# Pre-Rut early???



## bradley4 (Mar 31, 2014)

Went squirrel hunting this morning and as I was walking I noticed super fresh rubs from past day or two. A buck had a rubbed about 15 trees anywhere from 6-12 inch in diameter for about 150 yards long. I'm thinking this weather may have tripped a early rut? I could be wrong. What are your guy's thoughts?


----------



## thecritter (Jul 11, 2012)

They are loosing their velvet now and the change in testosterone triggers them to rub along with cooler temps. It happens every year at this time.


----------



## crappiedude (Mar 12, 2006)

It's not unusual. I see rubs starting in early Sept every year.


----------



## snag (Dec 27, 2005)

I was out on sat setting up a ladder stand and went walking around the area after, and I saw two boundary scrapes, all pawed out and a hoof print in it, saw one last week at a different woods also..


----------



## turkeyt (Apr 13, 2006)

No Sir, just routine stuff.


----------



## supercanoe (Jun 12, 2006)

This is the early stages of pre-rut, and this is the normal time of year for such activity. Every physiological and behavioral change between now and November will lead to peak breeding. Testosterone increase started which leads to antler hardening, body mass increase, territorial establishment, bachelor group break up, dominance hierarchy, rubbing, scraping, daily pattern changes, etc.


----------



## Lil' Rob (Apr 11, 2004)

I squirrel hunted this morning with my son (got 3 nice fox squirrels) in Medina County and we had 2 bucks stroll through on us...a small 6-pointer and a medium 8-pointer...came within about 20 yards of us and seen my son move a bit...turned around and left, not totally spooked. 

Yesterday, we saw 3 small bucks feeding in a field just north of town (Medina). 

So, around here, they're still hanging around each other from the little I've seen.


----------



## buckeyebowman (Feb 24, 2012)

Lil' Rob said:


> I squirrel hunted this morning with my son (got 3 nice fox squirrels) in Medina County and we had 2 bucks stroll through on us...a small 6-pointer and a medium 8-pointer...came within about 20 yards of us and seen my son move a bit...turned around and left, not totally spooked.
> 
> Yesterday, we saw 3 small bucks feeding in a field just north of town (Medina).
> 
> So, around here, they're still hanging around each other from the little I've seen.

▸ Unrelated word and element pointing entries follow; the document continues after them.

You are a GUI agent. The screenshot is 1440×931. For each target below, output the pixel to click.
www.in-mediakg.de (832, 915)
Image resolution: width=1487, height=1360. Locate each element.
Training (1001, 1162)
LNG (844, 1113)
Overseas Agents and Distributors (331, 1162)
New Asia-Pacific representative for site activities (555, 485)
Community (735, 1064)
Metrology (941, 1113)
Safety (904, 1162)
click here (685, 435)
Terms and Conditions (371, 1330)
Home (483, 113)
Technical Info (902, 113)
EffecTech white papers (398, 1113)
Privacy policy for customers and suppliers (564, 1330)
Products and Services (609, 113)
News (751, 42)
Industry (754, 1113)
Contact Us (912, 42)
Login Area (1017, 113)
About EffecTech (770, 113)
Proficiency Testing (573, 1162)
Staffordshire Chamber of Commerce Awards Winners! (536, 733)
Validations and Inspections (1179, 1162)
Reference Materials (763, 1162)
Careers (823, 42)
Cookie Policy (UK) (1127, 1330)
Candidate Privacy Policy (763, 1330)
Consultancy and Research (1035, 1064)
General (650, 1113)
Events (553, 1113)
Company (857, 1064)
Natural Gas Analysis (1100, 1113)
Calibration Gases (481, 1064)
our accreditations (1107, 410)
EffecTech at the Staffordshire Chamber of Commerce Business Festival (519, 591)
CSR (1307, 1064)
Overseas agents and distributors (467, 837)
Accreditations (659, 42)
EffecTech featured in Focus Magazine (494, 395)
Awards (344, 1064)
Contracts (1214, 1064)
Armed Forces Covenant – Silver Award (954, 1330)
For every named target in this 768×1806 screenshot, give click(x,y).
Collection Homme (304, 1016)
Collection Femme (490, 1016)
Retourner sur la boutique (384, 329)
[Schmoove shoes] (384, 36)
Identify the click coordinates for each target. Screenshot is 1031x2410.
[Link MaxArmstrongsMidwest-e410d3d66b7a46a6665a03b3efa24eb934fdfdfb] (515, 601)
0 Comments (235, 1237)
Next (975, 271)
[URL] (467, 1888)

Yep! That means the bachelor groups are still together and things haven't gotten too intense yet.


----------



## fastwater (Apr 1, 2014)

Have not seen any rubs yet here around the house. 

Have a buddy/neighbor that has a huge corn field with about a 1 1/2 acre, wooded island in the middle. This wooded plot is usually the 1st in this area to show rubs. Nothing yet.


----------



## jfarkas (Apr 14, 2008)

I just started to get back into hunting a couple years ago and when I went out last saturday, I heard 3 grunts. It really threw me off guard, I was trying to get into my backpack to grab a bleek and a grunt call and I didnt even have them packed. I didnt expect to hear grunts this early.


----------



## Scum_Frog (Apr 3, 2009)

here's a pic but I have this little guy in the act on video of making a rub for about 5 mins. 


Posted using Outdoor Hub Campfire


----------



## MassillonBuckeye (May 3, 2010)

Scum_Frog said:


> here's a pic but I have this little guy in the act on video of making a rub for about 5 mins.
> 
> 
> Posted using Outdoor Hub Campfire


Neat. You put it on youtube or anything? I'd like to see that.


----------



## Scum_Frog (Apr 3, 2009)

I just have it on my phone for a short vid.....he seriously destroyed about 3 smaller tree's for at least 5 mins. It was pretty cool watching him cause he worked the entire tree as tall as he could go to all the way too the ground....cool site to see!!


----------